- Task to complete: Copy, from the entries below, each line in which the string "arrow" appears.

***

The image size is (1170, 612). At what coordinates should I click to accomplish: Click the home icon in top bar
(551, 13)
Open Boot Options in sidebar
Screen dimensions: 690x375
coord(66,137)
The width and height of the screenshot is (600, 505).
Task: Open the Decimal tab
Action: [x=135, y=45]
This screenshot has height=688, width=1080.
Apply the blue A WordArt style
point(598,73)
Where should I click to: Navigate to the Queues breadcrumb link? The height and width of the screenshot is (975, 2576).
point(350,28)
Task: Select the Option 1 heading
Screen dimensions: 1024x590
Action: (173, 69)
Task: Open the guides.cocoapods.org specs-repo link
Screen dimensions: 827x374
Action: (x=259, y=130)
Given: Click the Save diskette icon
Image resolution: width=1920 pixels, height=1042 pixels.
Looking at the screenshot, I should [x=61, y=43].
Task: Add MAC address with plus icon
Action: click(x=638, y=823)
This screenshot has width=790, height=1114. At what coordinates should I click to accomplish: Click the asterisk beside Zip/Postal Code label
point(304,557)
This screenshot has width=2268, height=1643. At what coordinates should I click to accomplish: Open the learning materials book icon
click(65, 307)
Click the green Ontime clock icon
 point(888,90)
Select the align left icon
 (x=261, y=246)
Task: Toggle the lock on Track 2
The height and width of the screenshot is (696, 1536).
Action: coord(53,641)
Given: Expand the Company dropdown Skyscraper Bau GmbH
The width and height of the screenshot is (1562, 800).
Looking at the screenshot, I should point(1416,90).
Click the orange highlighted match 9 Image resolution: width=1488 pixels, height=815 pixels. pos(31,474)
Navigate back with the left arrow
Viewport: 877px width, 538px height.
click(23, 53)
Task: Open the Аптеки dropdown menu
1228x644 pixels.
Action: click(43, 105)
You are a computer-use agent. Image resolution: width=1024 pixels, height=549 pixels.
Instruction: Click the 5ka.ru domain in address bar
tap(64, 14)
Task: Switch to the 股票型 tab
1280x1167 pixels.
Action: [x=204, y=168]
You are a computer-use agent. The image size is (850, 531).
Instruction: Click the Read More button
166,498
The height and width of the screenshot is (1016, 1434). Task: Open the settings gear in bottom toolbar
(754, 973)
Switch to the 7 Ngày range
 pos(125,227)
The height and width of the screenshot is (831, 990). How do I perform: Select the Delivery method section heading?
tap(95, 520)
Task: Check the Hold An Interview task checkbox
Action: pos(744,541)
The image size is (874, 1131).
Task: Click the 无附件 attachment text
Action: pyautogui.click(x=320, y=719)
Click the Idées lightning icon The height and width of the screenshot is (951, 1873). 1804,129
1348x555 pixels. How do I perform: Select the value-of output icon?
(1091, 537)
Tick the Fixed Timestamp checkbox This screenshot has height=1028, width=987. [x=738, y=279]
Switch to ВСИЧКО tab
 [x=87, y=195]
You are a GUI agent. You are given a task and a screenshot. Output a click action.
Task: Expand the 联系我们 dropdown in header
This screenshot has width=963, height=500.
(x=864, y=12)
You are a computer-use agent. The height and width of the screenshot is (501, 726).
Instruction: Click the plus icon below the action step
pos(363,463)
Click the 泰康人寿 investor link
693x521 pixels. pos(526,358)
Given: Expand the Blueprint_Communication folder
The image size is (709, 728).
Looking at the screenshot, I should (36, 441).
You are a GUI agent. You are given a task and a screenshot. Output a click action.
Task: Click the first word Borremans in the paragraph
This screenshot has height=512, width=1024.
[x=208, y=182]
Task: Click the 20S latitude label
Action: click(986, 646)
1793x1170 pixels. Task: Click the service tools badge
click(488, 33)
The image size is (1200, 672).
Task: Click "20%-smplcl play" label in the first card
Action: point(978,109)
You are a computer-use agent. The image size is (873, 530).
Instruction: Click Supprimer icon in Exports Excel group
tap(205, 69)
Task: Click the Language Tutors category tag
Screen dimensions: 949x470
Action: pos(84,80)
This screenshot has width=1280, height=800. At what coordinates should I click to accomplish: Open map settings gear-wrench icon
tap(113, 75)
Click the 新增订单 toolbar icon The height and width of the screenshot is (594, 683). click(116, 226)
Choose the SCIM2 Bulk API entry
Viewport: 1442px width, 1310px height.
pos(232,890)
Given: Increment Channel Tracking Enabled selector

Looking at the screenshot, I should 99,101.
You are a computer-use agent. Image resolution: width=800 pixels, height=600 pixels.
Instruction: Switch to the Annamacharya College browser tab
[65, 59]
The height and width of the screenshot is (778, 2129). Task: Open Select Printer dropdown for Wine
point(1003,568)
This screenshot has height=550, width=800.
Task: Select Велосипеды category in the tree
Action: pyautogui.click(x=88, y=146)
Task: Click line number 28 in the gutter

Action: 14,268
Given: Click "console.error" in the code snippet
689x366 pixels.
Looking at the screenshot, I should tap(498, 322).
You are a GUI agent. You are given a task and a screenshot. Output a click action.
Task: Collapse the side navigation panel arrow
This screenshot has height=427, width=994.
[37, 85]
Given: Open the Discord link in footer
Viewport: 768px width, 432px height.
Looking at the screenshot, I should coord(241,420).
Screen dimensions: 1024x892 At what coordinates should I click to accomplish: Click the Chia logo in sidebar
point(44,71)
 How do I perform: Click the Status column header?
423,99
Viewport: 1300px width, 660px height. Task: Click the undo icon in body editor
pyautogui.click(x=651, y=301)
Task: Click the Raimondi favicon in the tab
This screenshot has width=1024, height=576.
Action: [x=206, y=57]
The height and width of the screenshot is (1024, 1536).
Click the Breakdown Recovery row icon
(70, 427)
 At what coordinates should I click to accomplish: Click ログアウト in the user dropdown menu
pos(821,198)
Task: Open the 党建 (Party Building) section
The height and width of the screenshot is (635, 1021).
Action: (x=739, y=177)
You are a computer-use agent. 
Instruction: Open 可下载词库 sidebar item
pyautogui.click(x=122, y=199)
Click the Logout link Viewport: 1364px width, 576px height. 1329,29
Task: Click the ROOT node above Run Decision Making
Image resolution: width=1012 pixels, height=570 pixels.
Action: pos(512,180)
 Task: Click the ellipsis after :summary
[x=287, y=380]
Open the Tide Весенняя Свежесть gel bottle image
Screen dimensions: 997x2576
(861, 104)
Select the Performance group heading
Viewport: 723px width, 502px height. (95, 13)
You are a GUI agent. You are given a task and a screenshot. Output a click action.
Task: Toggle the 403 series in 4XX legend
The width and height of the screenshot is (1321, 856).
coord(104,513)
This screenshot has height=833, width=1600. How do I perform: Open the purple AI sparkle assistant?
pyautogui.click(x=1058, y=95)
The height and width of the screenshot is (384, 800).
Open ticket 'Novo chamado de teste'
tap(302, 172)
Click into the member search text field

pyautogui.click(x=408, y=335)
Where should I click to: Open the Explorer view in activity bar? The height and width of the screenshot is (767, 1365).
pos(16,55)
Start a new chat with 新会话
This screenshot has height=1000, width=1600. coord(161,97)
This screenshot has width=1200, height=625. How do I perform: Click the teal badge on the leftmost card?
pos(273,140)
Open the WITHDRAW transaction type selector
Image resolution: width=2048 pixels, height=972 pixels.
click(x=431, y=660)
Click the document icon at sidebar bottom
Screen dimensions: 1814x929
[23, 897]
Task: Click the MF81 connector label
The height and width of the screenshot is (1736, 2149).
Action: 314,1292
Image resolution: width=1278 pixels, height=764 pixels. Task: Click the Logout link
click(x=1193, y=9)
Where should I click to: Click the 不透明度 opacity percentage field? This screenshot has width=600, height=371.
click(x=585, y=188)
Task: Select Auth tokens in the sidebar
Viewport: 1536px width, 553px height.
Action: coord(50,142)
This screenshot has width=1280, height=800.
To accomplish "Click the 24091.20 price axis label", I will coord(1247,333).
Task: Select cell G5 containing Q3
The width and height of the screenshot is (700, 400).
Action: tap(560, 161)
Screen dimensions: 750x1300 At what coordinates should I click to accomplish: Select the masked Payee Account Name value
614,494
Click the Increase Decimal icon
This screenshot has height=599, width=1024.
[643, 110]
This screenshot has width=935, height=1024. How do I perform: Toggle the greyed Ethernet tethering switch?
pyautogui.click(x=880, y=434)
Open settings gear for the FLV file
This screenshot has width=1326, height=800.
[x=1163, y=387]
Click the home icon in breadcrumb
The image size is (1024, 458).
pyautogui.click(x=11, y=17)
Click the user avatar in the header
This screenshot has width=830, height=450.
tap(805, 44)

***

- Response to the exercise:
Navigate back with the left arrow
Task: Collapse the side navigation panel arrow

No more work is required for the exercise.